Please copy out every line of the data word for word.

++++++

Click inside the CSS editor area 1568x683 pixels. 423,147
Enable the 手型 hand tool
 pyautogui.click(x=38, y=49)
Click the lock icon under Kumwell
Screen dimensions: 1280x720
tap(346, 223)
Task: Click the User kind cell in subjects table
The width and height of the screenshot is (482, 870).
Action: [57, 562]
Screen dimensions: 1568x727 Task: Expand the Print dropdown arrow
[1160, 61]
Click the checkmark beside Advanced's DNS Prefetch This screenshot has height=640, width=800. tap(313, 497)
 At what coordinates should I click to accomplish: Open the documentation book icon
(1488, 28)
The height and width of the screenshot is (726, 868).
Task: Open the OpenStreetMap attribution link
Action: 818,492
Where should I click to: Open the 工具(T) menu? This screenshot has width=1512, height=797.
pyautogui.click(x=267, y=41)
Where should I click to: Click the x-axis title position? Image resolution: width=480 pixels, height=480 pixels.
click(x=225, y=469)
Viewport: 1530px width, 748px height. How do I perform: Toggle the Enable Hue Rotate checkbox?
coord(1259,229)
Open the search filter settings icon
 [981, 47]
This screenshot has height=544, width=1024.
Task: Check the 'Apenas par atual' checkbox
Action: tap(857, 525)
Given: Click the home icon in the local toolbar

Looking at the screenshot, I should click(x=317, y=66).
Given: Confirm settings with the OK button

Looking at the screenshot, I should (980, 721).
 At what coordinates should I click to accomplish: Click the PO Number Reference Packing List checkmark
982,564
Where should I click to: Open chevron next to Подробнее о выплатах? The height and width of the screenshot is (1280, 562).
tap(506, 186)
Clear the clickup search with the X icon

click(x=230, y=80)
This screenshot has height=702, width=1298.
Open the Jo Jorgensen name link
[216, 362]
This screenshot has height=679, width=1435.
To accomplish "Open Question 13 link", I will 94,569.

++++++

* FINISHED TASK *
Click inside the CSS editor area 1568x683 pixels. 423,147
Enable the 手型 hand tool
 pyautogui.click(x=38, y=49)
Click the lock icon under Kumwell
Screen dimensions: 1280x720
tap(346, 223)
Task: Click the User kind cell in subjects table
The width and height of the screenshot is (482, 870).
Action: [57, 562]
Screen dimensions: 1568x727 Task: Expand the Print dropdown arrow
[1160, 61]
Click the checkmark beside Advanced's DNS Prefetch This screenshot has height=640, width=800. tap(313, 497)
 At what coordinates should I click to accomplish: Open the documentation book icon
(1488, 28)
The height and width of the screenshot is (726, 868).
Task: Open the OpenStreetMap attribution link
Action: 818,492
Where should I click to: Open the 工具(T) menu? This screenshot has width=1512, height=797.
pyautogui.click(x=267, y=41)
Where should I click to: Click the x-axis title position? Image resolution: width=480 pixels, height=480 pixels.
click(x=225, y=469)
Viewport: 1530px width, 748px height. How do I perform: Toggle the Enable Hue Rotate checkbox?
coord(1259,229)
Open the search filter settings icon
 [981, 47]
This screenshot has height=544, width=1024.
Task: Check the 'Apenas par atual' checkbox
Action: tap(857, 525)
Given: Click the home icon in the local toolbar

Looking at the screenshot, I should click(x=317, y=66).
Given: Confirm settings with the OK button

Looking at the screenshot, I should (980, 721).
 At what coordinates should I click to accomplish: Click the PO Number Reference Packing List checkmark
982,564
Where should I click to: Open chevron next to Подробнее о выплатах? The height and width of the screenshot is (1280, 562).
tap(506, 186)
Clear the clickup search with the X icon

click(x=230, y=80)
This screenshot has height=702, width=1298.
Open the Jo Jorgensen name link
[216, 362]
This screenshot has height=679, width=1435.
To accomplish "Open Question 13 link", I will 94,569.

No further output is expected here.